A one-man operation this time around, Jones uses rustic acoustic rhythm guitar and subtle tentative electric lead alongside the glockenspiel, piano and tambourine rattled percussion to produce an earnest magical take on the blues.




A Hundred Million  ‘I Am The Newport Office’


Monolith Cocktail - A Hundred Million

In what sounds like a rallying post-punk clarion call with the esoteric branch of the Welsh Valley twinned with the Kremlin choir in tow, the mysterious A Hundred Million unfurl their banner once more. The Newport office of what exactly, remains oblique at best. And the most notable addition this time is the attempt at a veiled Gothic vocal from the barricades. With only one other track from the mysterious outfit to go on it’s difficult to know where they’re heading. And while ‘I Am The Newport Office’ is certainly in accordance and spiritually in union with that previous track, it also shows the group in a different light.





Scandinavia  ‘World Power’
LP on Artefracture Records, released 2nd November


Monolith Cocktail - Scandinavia

Encapsulating an entire era of despondency with just an album cover, Scandinavia’s fourth wry survey World Power features the cringe-worthy Tony Blair, of the cool Britannia missive, in mock Stratocaster pose; more embarrassing disco dad than rock legend. And once past the gatekeeper of venture capitalist self-aggrandizement the contents references a gluttony of inherited ‘world power’ failings alongside the kind of lesser ‘first world’ problems that send the middle classes into a spin. They do this with a lively colourful buzz of Britpop and alternative indie; parodying and poking fun rather than shouting via the soapbox. Despite the air raid sirens and news roll of sound bites – from North Korea’s own Tokyo Rose to Owen Jones – of the introductory ‘Dead Air’ media spinning pun, Scandinavia use ‘soft power’ to make their point.

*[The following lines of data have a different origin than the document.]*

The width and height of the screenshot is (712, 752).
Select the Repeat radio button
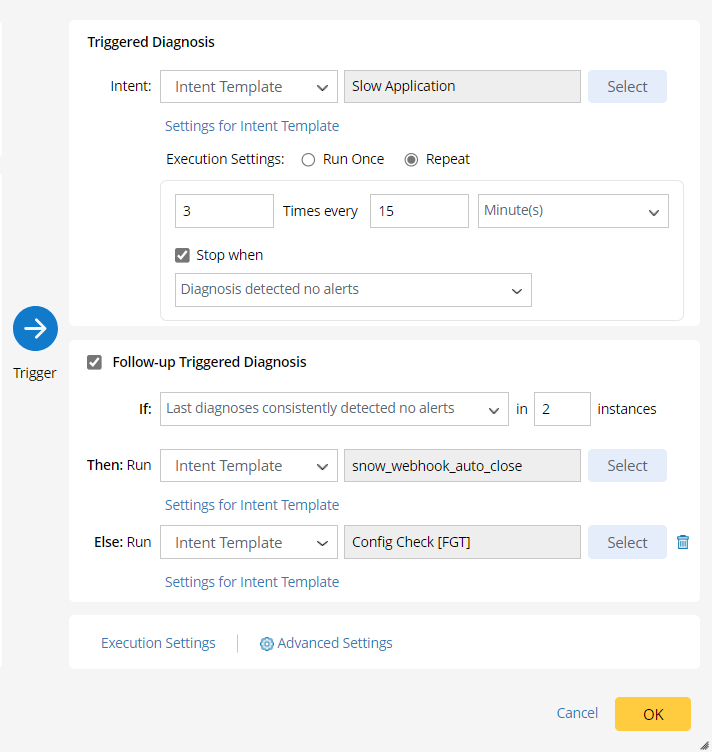[x=411, y=159]
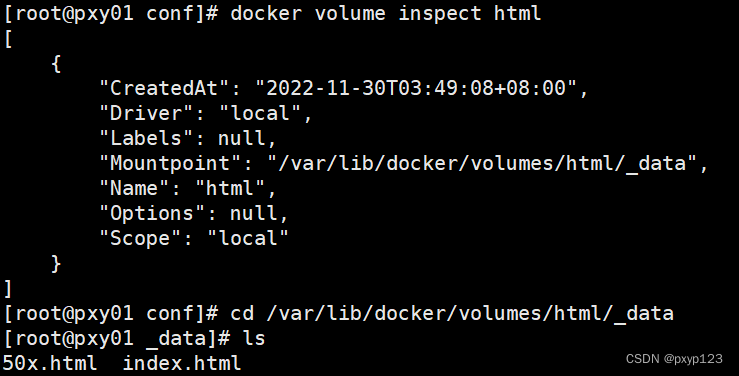Click the Mountpoint path value
Screen dimensions: 739x376
[482, 163]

Disarmingly they cross Shed Seven with The Go-Betweens (credited in the PR blurb as one of the band’s trio of influences) and Bloc Party on ‘Strawman’, and Hall & Oates (another major influence) on the two-parter holidays-in-the-sun ‘Leisure Rules’ and ‘San Pellegrino II’ – the first, a parody on summer pop anthems that name checks the short haul budget airline of choice Easyjet, the latter a hangover stage comedown.

Elsewhere an over-the-top dig at the smug 90s uber show that won’t die, Friends, and one of his most idiotic characters, ‘Chandler Bing’, eulogies with an angelic opening before bouncing along to a bastardised The Rembrandts and Barenaked Ladies soundtrack satire. With yet another recent anniversary and renewed media storm of interest in the show, Scandinavia deliberate on our fascination with celebratory culture, as the show and cast seem destined to be forever revived and forever young – frozen in their loft apartment living spaces.

Taking a different direction on the electro pop ‘Sexlife’, the group pastiche the celestial crescendo crystalline synth gravitas of New Order with their most sincerely sad songs, originally written as the eponymous title of an independent film, which went onto be selected for the Tribeca Film Festival in 2015.

Playful trumpeted protestation with plenty of hooks wrapped inside a kooky indie band, which despite the name hail from the UK and Hong Kong, Scandinavia’s World Power is a soft-around-the-edges affair with the most serious of messages.